• Work order:
Starting at the top of the records, output every line through the one that contains "Click the Apply button", keeping each exactly as it appears.

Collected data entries
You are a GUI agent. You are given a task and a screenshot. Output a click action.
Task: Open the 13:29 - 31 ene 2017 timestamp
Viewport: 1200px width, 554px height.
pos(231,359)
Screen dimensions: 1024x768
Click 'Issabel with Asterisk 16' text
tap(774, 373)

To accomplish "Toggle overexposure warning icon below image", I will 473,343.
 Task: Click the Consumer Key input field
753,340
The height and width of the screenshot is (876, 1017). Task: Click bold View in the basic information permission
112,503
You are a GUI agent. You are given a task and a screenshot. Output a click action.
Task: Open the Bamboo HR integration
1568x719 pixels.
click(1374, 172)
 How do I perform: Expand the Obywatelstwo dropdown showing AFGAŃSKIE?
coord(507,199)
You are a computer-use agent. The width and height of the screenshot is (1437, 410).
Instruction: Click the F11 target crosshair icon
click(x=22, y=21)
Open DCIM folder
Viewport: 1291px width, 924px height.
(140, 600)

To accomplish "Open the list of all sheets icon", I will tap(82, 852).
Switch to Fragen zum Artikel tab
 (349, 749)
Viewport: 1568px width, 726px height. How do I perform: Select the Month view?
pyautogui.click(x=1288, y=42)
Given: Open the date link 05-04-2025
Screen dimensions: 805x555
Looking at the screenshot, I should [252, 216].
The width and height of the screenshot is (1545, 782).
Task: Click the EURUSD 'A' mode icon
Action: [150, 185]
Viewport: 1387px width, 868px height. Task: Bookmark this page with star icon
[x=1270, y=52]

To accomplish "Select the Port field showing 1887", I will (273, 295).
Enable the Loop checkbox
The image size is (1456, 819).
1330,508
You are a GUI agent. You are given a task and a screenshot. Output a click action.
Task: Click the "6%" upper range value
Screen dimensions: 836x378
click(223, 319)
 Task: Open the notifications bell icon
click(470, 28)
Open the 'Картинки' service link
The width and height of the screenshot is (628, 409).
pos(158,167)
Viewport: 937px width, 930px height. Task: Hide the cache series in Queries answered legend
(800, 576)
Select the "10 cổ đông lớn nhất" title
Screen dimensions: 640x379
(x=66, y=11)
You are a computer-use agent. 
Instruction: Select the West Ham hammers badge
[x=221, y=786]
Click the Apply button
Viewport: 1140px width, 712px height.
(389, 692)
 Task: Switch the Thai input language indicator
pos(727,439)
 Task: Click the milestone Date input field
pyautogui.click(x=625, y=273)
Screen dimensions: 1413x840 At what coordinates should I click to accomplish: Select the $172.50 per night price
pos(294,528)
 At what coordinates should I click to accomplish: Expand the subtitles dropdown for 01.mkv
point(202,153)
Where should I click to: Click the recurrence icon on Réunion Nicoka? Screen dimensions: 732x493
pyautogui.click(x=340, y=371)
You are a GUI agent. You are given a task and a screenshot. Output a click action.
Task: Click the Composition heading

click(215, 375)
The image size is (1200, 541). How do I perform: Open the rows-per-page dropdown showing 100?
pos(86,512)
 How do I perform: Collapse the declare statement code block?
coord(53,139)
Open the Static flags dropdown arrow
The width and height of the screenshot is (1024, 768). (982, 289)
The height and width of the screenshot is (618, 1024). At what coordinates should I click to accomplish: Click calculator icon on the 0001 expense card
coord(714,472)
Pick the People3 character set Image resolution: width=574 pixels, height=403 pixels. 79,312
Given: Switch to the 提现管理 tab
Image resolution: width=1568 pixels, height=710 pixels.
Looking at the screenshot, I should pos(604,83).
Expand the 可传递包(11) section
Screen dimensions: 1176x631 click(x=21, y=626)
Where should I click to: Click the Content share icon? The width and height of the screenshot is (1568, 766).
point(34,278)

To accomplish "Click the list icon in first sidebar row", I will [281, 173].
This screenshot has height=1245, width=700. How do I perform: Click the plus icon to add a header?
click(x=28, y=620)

• Reply:
You are a GUI agent. You are given a task and a screenshot. Output a click action.
Task: Open the 13:29 - 31 ene 2017 timestamp
Viewport: 1200px width, 554px height.
pos(231,359)
Screen dimensions: 1024x768
Click 'Issabel with Asterisk 16' text
tap(774, 373)

To accomplish "Toggle overexposure warning icon below image", I will 473,343.
 Task: Click the Consumer Key input field
753,340
The height and width of the screenshot is (876, 1017). Task: Click bold View in the basic information permission
112,503
You are a GUI agent. You are given a task and a screenshot. Output a click action.
Task: Open the Bamboo HR integration
1568x719 pixels.
click(1374, 172)
 How do I perform: Expand the Obywatelstwo dropdown showing AFGAŃSKIE?
coord(507,199)
You are a computer-use agent. The width and height of the screenshot is (1437, 410).
Instruction: Click the F11 target crosshair icon
click(x=22, y=21)
Open DCIM folder
Viewport: 1291px width, 924px height.
(140, 600)

To accomplish "Open the list of all sheets icon", I will tap(82, 852).
Switch to Fragen zum Artikel tab
 (349, 749)
Viewport: 1568px width, 726px height. How do I perform: Select the Month view?
pyautogui.click(x=1288, y=42)
Given: Open the date link 05-04-2025
Screen dimensions: 805x555
Looking at the screenshot, I should [252, 216].
The width and height of the screenshot is (1545, 782).
Task: Click the EURUSD 'A' mode icon
Action: [150, 185]
Viewport: 1387px width, 868px height. Task: Bookmark this page with star icon
[x=1270, y=52]

To accomplish "Select the Port field showing 1887", I will (273, 295).
Enable the Loop checkbox
The image size is (1456, 819).
1330,508
You are a GUI agent. You are given a task and a screenshot. Output a click action.
Task: Click the "6%" upper range value
Screen dimensions: 836x378
click(223, 319)
 Task: Open the notifications bell icon
click(470, 28)
Open the 'Картинки' service link
The width and height of the screenshot is (628, 409).
pos(158,167)
Viewport: 937px width, 930px height. Task: Hide the cache series in Queries answered legend
(800, 576)
Select the "10 cổ đông lớn nhất" title
Screen dimensions: 640x379
(x=66, y=11)
You are a computer-use agent. 
Instruction: Select the West Ham hammers badge
[x=221, y=786]
Click the Apply button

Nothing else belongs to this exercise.